不过在影剧院,倒是有很多人知道自己的财东用的很怪的笔,因为很多人也是看到过他写的剧本,起初看到这么细的字也是十分惊叹,继而就是被很多的简体字所迷惑,这都是后话。
“今有垣厚五尺,两鼠对穿,大鼠日一尺,小鼠亦一尺,大鼠日自倍,小鼠日自半,问:何日相逢?各穿几何?”韩清念完这道数学题禁不住哈哈大笑起来,原来自己前世学的两列火车对开何时相逢的题早就有根源。
“这算题是师傅留给我的,让我多想想。”
“也就是说你现在还没有算出?”
“是。”
“今有雉、兔同笼,上有三十五头,下有九十四足。问:雉、兔各几何?”韩清看到这道题又是一阵好笑,自己在应天府书院被问到过类似的,只不过那是“鹤羊同滩”,现在终于是鸡兔同笼了。“这题你是如何解之?”
太子看了看纸上的算题,然后说道:“这是我自己想出了解题方法,李迪师傅曾夸过我呢。”
“李迪?”韩清听了之后点了点头,因为他知道现在的李迪是太子宾客。
太子说用自己的方式解开了这道鸡兔同笼的题,这让韩清很是好奇,因为他知道这个时候没有方程组的解法,所以就想听听太子怎么计算。

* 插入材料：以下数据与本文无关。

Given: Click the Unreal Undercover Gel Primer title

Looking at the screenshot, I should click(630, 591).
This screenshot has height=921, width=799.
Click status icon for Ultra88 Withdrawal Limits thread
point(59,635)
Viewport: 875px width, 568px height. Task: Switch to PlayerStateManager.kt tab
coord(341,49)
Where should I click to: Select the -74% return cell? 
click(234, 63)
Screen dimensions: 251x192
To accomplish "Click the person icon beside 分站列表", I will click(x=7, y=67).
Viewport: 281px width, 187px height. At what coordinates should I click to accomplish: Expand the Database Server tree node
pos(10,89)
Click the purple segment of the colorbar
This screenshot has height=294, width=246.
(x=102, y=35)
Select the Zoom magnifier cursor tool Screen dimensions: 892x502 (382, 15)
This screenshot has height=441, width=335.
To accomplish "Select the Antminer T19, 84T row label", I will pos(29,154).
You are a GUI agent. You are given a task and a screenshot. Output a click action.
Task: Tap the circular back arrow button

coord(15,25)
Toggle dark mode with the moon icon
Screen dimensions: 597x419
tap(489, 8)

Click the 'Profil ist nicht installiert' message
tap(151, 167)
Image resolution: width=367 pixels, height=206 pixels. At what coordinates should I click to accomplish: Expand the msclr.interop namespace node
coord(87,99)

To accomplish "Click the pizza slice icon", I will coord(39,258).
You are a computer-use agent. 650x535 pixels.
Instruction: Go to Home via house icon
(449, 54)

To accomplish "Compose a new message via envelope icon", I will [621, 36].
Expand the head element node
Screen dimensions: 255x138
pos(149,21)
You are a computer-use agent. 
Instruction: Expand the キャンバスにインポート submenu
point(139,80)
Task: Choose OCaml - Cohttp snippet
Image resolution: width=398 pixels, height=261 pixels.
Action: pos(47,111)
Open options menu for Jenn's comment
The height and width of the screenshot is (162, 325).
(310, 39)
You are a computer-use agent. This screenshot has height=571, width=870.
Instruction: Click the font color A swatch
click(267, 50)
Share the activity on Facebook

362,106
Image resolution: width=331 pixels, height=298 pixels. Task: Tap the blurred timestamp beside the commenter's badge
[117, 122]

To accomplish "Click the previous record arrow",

“方法很简单啊。”太子说道:“先让兔子和雉一同伸出两条腿,雉因为是只有两条腿,所以伸出去两条腿的话,就摔倒了。”
“然后呢?”韩清听了太子最初的思路,禁不住乐了。
“那么还剩两条腿站着的就是兔子了。三十五乘二如七十,再用九十四减去七十如二十四。”太子说到这里就有些得意的晃了晃头道:“那这就好算了,雉有两只脚,那就用二十四除二,如十二,也就是说雉是十二只。三十五减十二如十三,兔子有十三只。”
“有意思!”韩清听罢笑的乐不可支。这题在他前世貌似是小学五六年级的题,现在被一个十岁的孩子用这种方法解开,让他很是赞叹。
等他走到书架前,翻看一本算学的册子,看到一道很怪的题目之后,仔细推敲半天,禁不住暗自骂道:“净他娘的胡扯!”
①宋话本《花灯轿莲女成佛记》:“这女娘子的父亲,姓张字元善。母王氏。夫妻二人,无一男半女。原是襄阳人氏,家传做花为生,流寓在湖南潭州,开个花铺”,人称“张待诏”。宋话本《五戒禅师私红莲记》:“这清一遂浼人说议亲事,将红莲女嫁与一个做扇子的刘待诏为妻。”